◆ Texte
┌────────

Certes, on peut regretter la timidité avec laquelle le Conseil constitutionnel se penche sur certaines questions, relatives notamment au droit des personnes et de la famille. Mais la légitimité du Conseil constitutionnel en dépend sans doute, tout comme en dépend la pérennité d’une réforme encore récente. Par ailleurs, la nature même du Conseil constitutionnel implique une forte dose d’imprévisibilité dans ses décisions, sujet sur lequel il conviendra de se pencher (cf. infra).

Certes encore, certaines décisions de non-renvoi par le Conseil d’Etat ou la Cour de cassation ont pu être discutées : si les deux cours suprêmes doivent absolument résister à la tentation de s’ériger, de manière trop systématique, en « juge constitutionnel positif » (c’est-à-dire de reconnaître le caractère non sérieux de la QPC et donc la constitutionnalité de la disposition législative contestée, en ne transmettant pas la question au Conseil constitutionnel) et si les questions doivent être renvoyées dès lors que l’argumentation est sérieuse, il est évident aussi qu’un filtre est institué pour jouer son rôle. Lorsque la censure pour inconstitutionnalité paraît très invraisemblable, il est de la responsabilité de la Cour de cassation et du Conseil d’Etat de ne pas renvoyer la question. C’est cet équilibre qui doit continuer à se construire maintenant.

└────────

◆ Consignes écrites
(1) D'après le texte, que doivent faire la Cour de cassation et le Conseil d'Etat lorsque la censure pour inconstitutionnalité paraît très invraisemblable ?
(2) Indiquez si chacune des affirmations suivantes concorde avec le texte, en répondant par oui ou par non et en citant les mots décisifs du texte.
(a) La nature du Conseil constitutionnel rend ses décisions très prévisibles.
(b) Les questions doivent être renvoyées dès que l'argumentation est sérieuse.
(c) La réforme évoquée est ancienne.
(3) Recopiez sans rien changer le passage du texte qui s'ouvre sur les mots contenant « Certes, on peut » et se ferme sur « pencher (cf. infra). ».

◆ Bloc de données
┌────────

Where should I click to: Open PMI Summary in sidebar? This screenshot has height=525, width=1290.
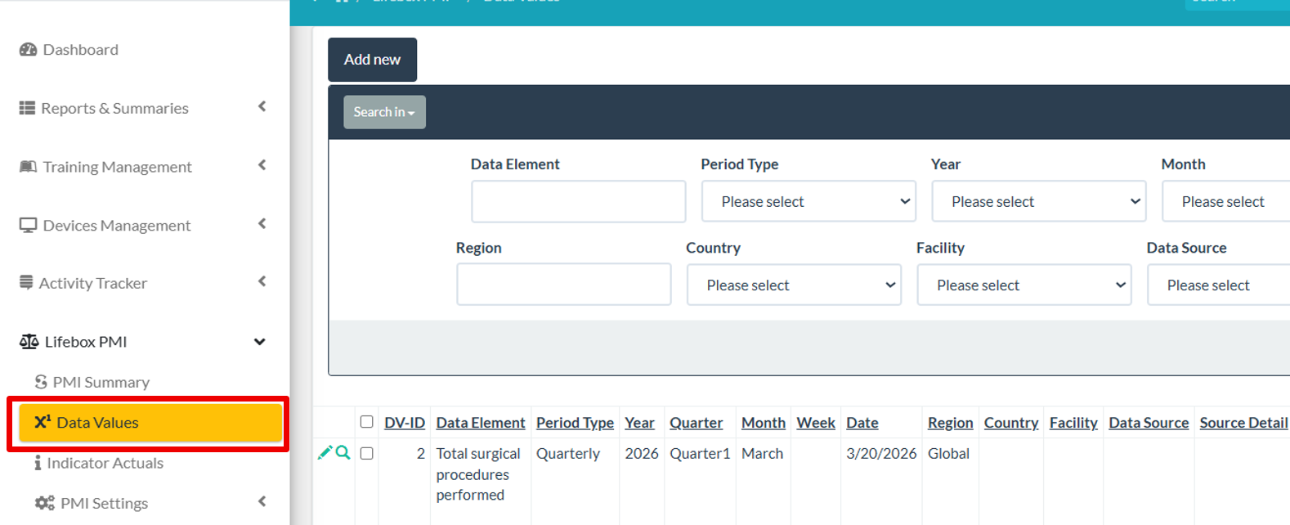coord(101,382)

└────────

◆ Réponses attendues
(1) Ne pas renvoyer la question.

(2)
(a) Non : « la nature même du Conseil constitutionnel implique une forte dose d’imprévisibilité dans ses décisions »
(b) Oui : « les questions doivent être renvoyées dès lors que l’argumentation est sérieuse »
(c) Non : « la pérennité d’une réforme encore récente »

(3)
Certes, on peut regretter la timidité avec laquelle le Conseil constitutionnel se penche sur certaines questions, relatives notamment au droit des personnes et de la famille. Mais la légitimité du Conseil constitutionnel en dépend sans doute, tout comme en dépend la pérennité d’une réforme encore récente. Par ailleurs, la nature même du Conseil constitutionnel implique une forte dose d’imprévisibilité dans ses décisions, sujet sur lequel il conviendra de se pencher (cf. infra).